Prostate Cancer and FDA Politics. WSJ Editorial
Their first priority should be to save patients.
WSJ, Apr 20, 2009

Last week brought hopeful news for prostate cancer patients, with the biotech company Dendreon announcing that its cancer treatment Provenge improved survival and prolonged life in an important study. That may finally be enough for Provenge to win Food and Drug Administration approval, but the tragedy is that it wasn't approved years ago.

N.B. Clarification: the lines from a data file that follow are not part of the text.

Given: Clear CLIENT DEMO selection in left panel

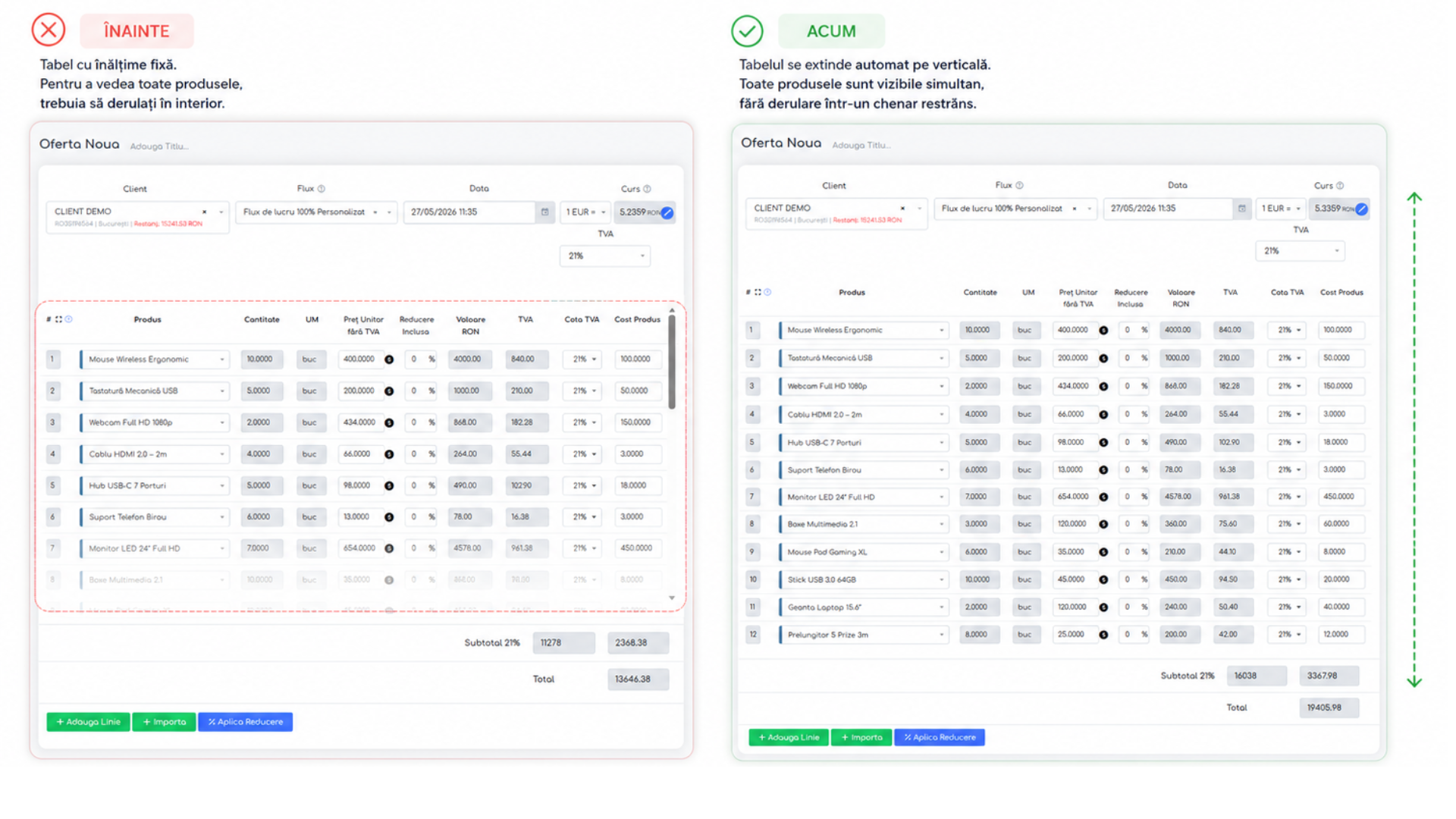Looking at the screenshot, I should 204,212.
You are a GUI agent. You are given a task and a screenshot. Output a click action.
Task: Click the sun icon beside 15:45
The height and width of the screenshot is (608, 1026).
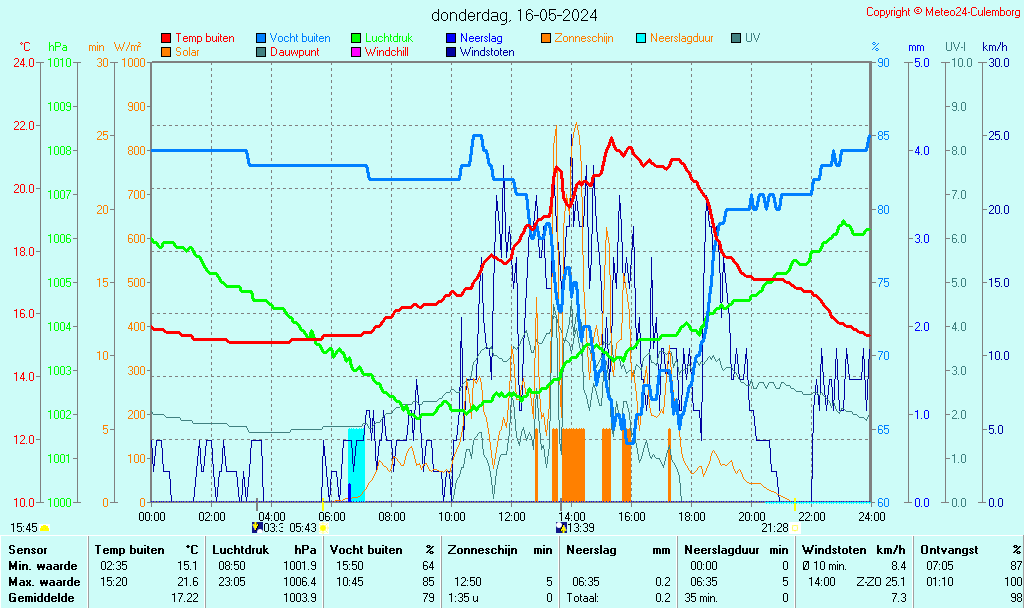coord(44,527)
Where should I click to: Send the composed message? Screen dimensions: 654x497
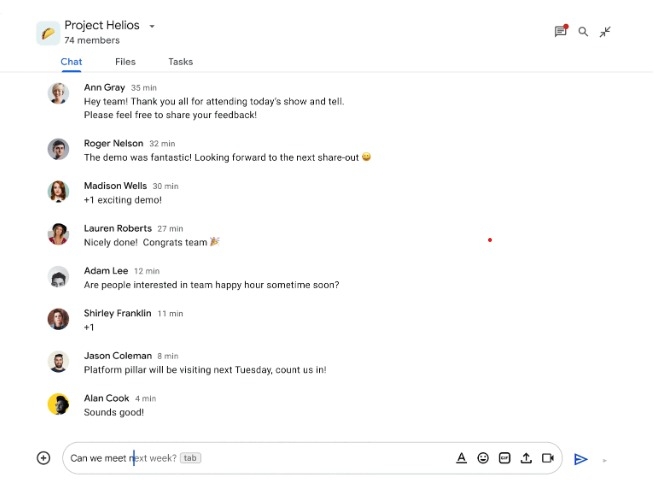coord(580,459)
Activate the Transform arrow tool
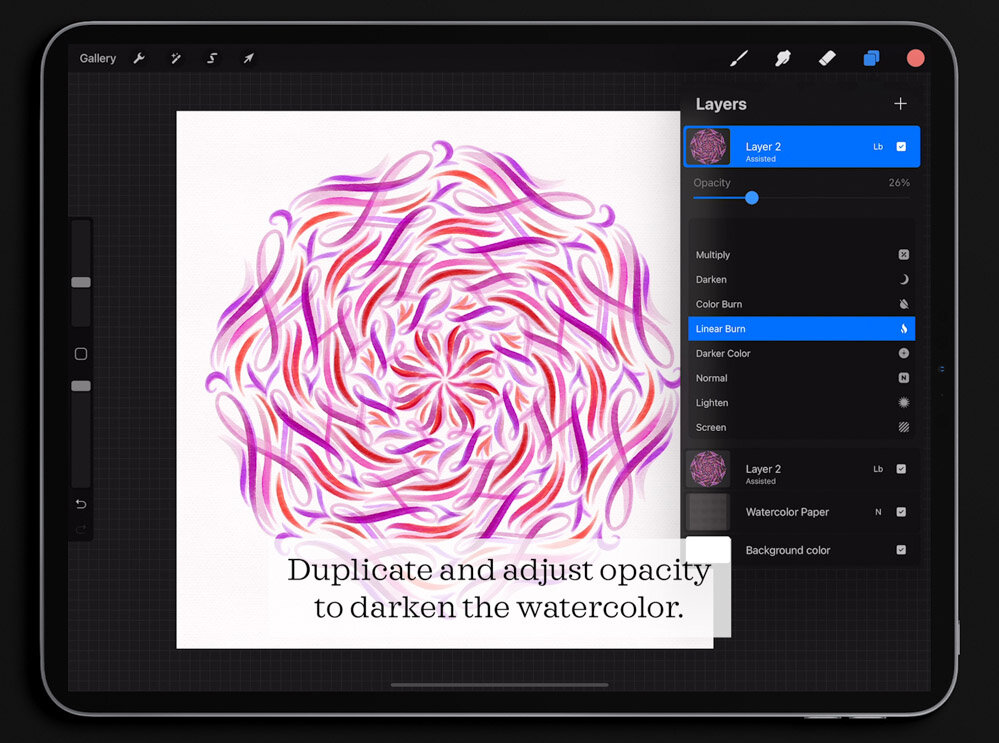 click(248, 58)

Provenge is an advanced cancer "vaccine," which stimulates the body's immune system to attack tumor cells and thereby fight off cancer on its own, instead of using chemotherapy or surgery. In an earlier placebo-controlled Phase III trial (the most rigorous kind), men with late-stage cancer who received Provenge lived a median of 25.9 months, compared with 21.4 months otherwise. After three years, 34% were alive, compared to only 11% for the control group. In March 2007, an FDA advisory panel voted 13 to 4 that there was "substantial evidence" the drug worked, and 17-0 that it was safe.

But later that year, the FDA delayed approval, ruling that the trial did not meet its criteria for statistical significance and that the patient sample was too small. So Dendreon agreed to complete another double-blind trial to FDA specifications, and Dendreon officials say the results have now met those benchmarks. The detailed results will be presented later this month.

The larger question is why Provenge wasn't made available sooner to the 30,000 American men who die each year from prostate cancer. The FDA regularly -- and pointlessly -- slow-walks potentially revolutionary therapies, relying on overly simplistic and unscientific statistical models that don't take into account the fact that some drugs may work better in certain subgroups than in others. Its regulatory blockade is especially cruel to terminally ill patients for whom drugs like Provenge may mean extra months or years of life.

These corroborating data should lead to a shift in the way the FDA evaluates innovative oncology medicines. But they almost surely won't, since the demands of bureaucratic politics to play it safe nearly always trump the needs of patients.